I don’t know a lot of things about that night
I have no memory
I will never know
Whether or not I was drugged
Turns out
Decisions to go to a SARC unit
Don’t always coincide with the life of a drug in your bloodstream
I will never know
Whether both of the guys in the hotel room where I woke up had sex with me
I will never know
How my glasses got broken
Why I had bruises all over my legs

Here is what I do know
If I wasn’t drugged
I was drunk to the point of confusion
Slurred speech
Falling over
Passing out
I also know
When I see someone like that coming out of a bar
I help them out
Hail a cab
Drive them home
In the absence of those actions
I leave them alone and hope they stay safe.

What I don’t do
Is take them back to my hotel room and have sex with them


I am a woman.
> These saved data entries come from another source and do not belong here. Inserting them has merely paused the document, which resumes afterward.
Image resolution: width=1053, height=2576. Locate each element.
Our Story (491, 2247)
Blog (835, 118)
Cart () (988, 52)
I am a survivor and a fighter. I am a dreamer. I am a believer. I’m an Aunt, a sister, a daughter, friend and lover. I write out of the depths of all of these things that dwell in my soul.
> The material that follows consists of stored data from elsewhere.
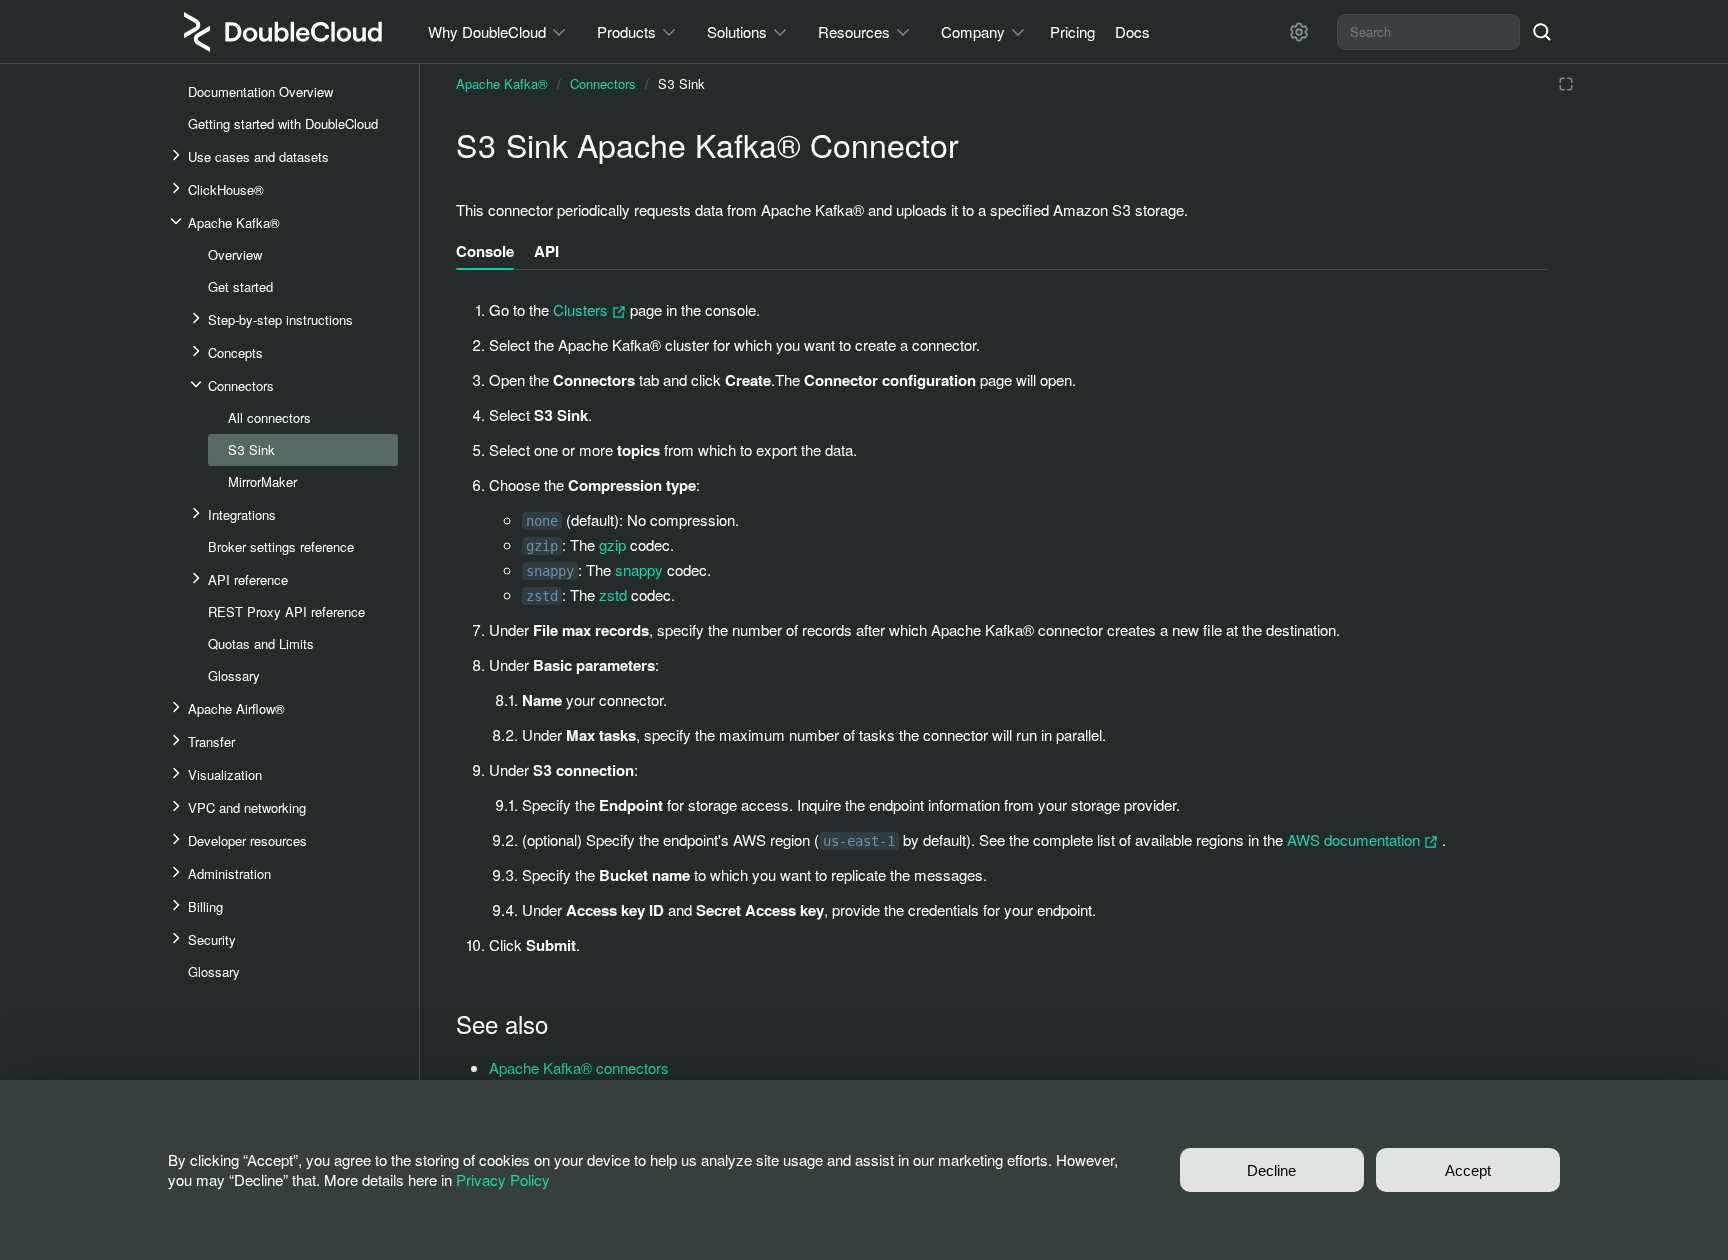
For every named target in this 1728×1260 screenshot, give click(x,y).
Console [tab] (485, 251)
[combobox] (1428, 32)
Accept (1468, 1170)
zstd (613, 594)
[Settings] (1299, 32)
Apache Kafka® (502, 83)
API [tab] (546, 251)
Kali- mahish.asur-mar.dini

He painted me dark like the goddess on
the wall, and in grandma’s locket.
Then, he pinned me against glass; Hands
apart, wide-eyed, coffee-skinned; My arms
covered with copper bangles, fingers bore
silver rings, golden chains in my neck,
along with a rope that also held my feet, to
tie me upside-down, to bind my leg to the
fan if I screamed aloud for help one more
time.
I pulled my tongue out and roared, he
sniffed my tears and hit me hard to make
me feel like a balloon of hot air, like his
drugs did at the start.
I recalled my tiger skins that I had
stopped wearing because enough tigers
had been killed; And, my chain of skulls
had been snatched away when I was
younger; They called me insane for
fancying heads ripped apart from their
bodies. I told them it was my hunger to kill
men in this way, for men had murdered

me; men had sneaked underneath my
hides, every day of my life.
Men had scratched my soft skins with their
claws so that I bled in their arms.
Arms, that I only wanted to tie around my
waist and dance.
My weapons, they’d all been banned. I still
command, my worth is spit upon.
“Do I need to ride a lion to prove that I am
strong?”
He ended his devotion and chanted,
“waah,” as he set me free.
I should have walked away, but I stood
there, a tree.
Until, I flexed my branches as if I had four
arms, shook my head in courage, picked
up a sword, waved, and brushed open his
neck, his face lay at his feet;
I now had a new locket.
– not all girls are happy wearing diamonds
© mahish.asur-mar.dini

Bio: mahish.asur-mar.dini: I gave myself this title a short time ago. I have always felt it in me; I am meant to cleanse the world of its neck-gripping flaws that suppress women. mahish.asur-mar.dini – it’s a Sanskrit word that means ‘killer of monsters’. I hope to kill them in my poems. I hope to kill the monsters in the minds of people.  I am change; I am breaking every glass ceiling I see. I will make this world better.  You can also check out my work on Instagram: @nidhie_saini

How I Drown- Jessica Boyles

 

The first wave was a sneaker
A rogue
Smacked my back and sent me flailing
Without warning
Without a chance to gasp

The second wave took its time
Built momentum
With a deep sucking inhalation
It engulfed me
One with its water wall it charged us forward
Carrying me with locomotive fury
Slammed my body
Limp kelp slapping sand

The third and fourth waves hit in immediate succession
No chance to breach the surface
Desperate panic as lungs cannot wait it out
Breathe in the chaos
Lungs laden with brine

After that
The weight of dread in my belly
Held me under all on its own


I am a woman. I am a survivor and a fighter. I am a dreamer. I am a believer. I’m an Aunt, a sister, a daughter, friend and lover. I write out of the depths of all of these things that dwell in my soul.

Dangerous- Jessica Boyles

 

Never knowing
Steal some shoes
What is coming
Drive Drunk
When it’s coming
An explosion
Spew my venom
Of hate and anger
Spit on a cop
I lose control
Cause pain
Fuck some dicks
Bring grief
Lick some pussy
Betray beliefs
In between
Take some pills
Clean up my messes
Slice my arms
And hate myself

I am a woman. I am a survivor and a fighter. I am a dreamer. I am a believer. I’m an Aunt, a sister, a daughter, friend and lover. I write out of the depths of all of these things that dwell in my soul.